◆ **Text segment**:

<<<<

Charlotte Hall Veterans Home opened in 1985. The facility provides assisted and skilled nursing care for veterans and their spouses.
South Carolina-based HMR has run the home for the state since 2002. The company is currently in the seventh of an eight-year contract. That deal awarded in 2016 was worth a total of $341.7 million.
That was on top of a previous deal awarded to HMR in 2010 valued at $190 million.
Currently, the facility in St. Mary’s County provides assisted living and nursing home care to 267 people — honorably discharged veterans and their spouses who are unable to care for themselves.
HMR took over the contract at the facility two decades ago after another company, which held the contract since 1985, filed for bankruptcy and was ordered to leave the nursing home business.
In addition to Charlotte Hall, the South Carolina company operates 12 other nursing home facilities catering to veterans in Alabama, South Carolina and Texas. HMR has been the subject of state investigations and news reports related to abuse of residents at some of those other facilities in recent years.
At the time when it was awarded the Charlotte Hall contract, officials in South Carolina wrote a letter of recommendation to Maryland officials.
Four years earlier, HMR assumed management of the Richard M. Campbell Veterans Home in South Carolina after the previous operator went bankrupt. A letter to Maryland officials from the governor’s office in South Carolina praised HMR for turning the veterans home there into a model facility.
Moore’s comments and a recent report by federal regulators paint a different picture.
In January, the Centers for Medicare and Medicaid Services issued a series of reports highlighting concerns at the facility. The agency gave Charlotte Hall a one out of five-star rating accompanied with a warning about reports of abuse.
“CMS in their five-star rating services relegated Charlotte Hall to one star status with an abuse warning,” said Moore. “A nursing home cannot earn a lower score in the system. That means Charlotte Hall is among the nation’s worst performing nursing home facilities.”
The findings include deficiencies ranging from minor — involving one or few patients — to more serious issues involving physical abuse or degradation.
In one case, investigators reviewing nurses notes last August determined the facility failed to protect residents from abuse and neglect. In that case, a resident reported that a nursing assistant injured a resident, bending back his thumb after a disagreement about storing pillow in a closet. The assistant was later fired.
Another resident who suffers from impaired muscle coordination and weakness complained in July that they feared drowning after being left unattended in a tub for eight minutes. Staff rescued the patient after hearing them call out for help. The nursing assistant involved in that incident was also fired.
Records also show staff failed to properly monitor patients with histories of aggressive behavior. That failure led to at least one incident in May where two patients got into a fight. Staff who broke up the fight reported that one patient was seen stomping on the head of another. The injured patient required treatment at a hospital.
Since 2020, the facility has been fined four times for a total of $266,217 by the federal agency. Fines are assessed for an array of issues ranging from serious health or safety issues. Fines can also be issued for failing to correct a citation for an extended period.
The lowest fine assessed against HMR was $650 in December 2020. The operator was fined more than $164,000 in April 2021 and more than $100,000 in August 2022, according to federal records.
“The situation at Charlotte Hall is the product of years of poor oversight and mismanagement — a pattern that we’re seeing all across the state of Maryland as our administration continues to begin the work of rebuilding government and identifying areas that require immediate and long-term action,” said Moore. “I will not sugar coat this: we have a lot of work to do that will not be easy, but the work will be necessary if we are to build a government that is responsible and responsive to the people that we serve.”

>>>>

◆ **Problem to work on**: Can you write down the Charlotte Hall article word for word, starting at "Four years earlier, HMR" and ending at "a model facility."? Draw only on the Charlotte Hall article.

◆ **Records shown**:

<<<<

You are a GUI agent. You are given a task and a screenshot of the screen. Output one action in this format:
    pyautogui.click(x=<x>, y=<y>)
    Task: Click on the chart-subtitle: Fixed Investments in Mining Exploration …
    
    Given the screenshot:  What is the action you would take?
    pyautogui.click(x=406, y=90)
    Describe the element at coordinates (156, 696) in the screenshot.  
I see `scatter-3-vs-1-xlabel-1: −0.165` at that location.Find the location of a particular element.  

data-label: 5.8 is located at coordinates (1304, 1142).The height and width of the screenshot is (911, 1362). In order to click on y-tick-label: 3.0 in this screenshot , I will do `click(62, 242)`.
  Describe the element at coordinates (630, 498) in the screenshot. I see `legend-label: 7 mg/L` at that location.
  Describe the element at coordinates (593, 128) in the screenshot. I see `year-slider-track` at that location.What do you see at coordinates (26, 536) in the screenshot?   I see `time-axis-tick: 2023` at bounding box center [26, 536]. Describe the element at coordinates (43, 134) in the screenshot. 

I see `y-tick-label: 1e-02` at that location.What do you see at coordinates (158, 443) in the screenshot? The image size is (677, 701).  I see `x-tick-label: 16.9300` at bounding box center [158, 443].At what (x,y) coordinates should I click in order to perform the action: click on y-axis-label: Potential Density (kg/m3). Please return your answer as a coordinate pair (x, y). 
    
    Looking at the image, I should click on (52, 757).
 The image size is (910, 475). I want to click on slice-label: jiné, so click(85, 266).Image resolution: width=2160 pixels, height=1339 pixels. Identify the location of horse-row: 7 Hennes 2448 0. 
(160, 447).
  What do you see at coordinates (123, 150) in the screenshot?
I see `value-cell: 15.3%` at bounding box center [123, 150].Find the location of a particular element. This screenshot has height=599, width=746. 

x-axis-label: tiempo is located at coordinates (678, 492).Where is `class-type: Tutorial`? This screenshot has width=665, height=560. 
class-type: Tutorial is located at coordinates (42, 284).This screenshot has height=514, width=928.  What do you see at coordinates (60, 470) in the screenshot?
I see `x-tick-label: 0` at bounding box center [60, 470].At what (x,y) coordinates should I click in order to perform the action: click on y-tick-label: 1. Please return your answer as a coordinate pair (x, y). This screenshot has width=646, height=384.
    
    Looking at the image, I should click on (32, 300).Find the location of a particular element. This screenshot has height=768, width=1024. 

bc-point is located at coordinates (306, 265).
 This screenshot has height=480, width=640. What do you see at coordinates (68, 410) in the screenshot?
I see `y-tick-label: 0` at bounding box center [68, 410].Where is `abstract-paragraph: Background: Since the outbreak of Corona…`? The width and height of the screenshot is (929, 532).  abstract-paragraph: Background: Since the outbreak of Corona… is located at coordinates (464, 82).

>>>>

◆ **Exercise solution**:
Four years earlier, HMR assumed management of the Richard M. Campbell Veterans Home in South Carolina after the previous operator went bankrupt. A letter to Maryland officials from the governor’s office in South Carolina praised HMR for turning the veterans home there into a model facility.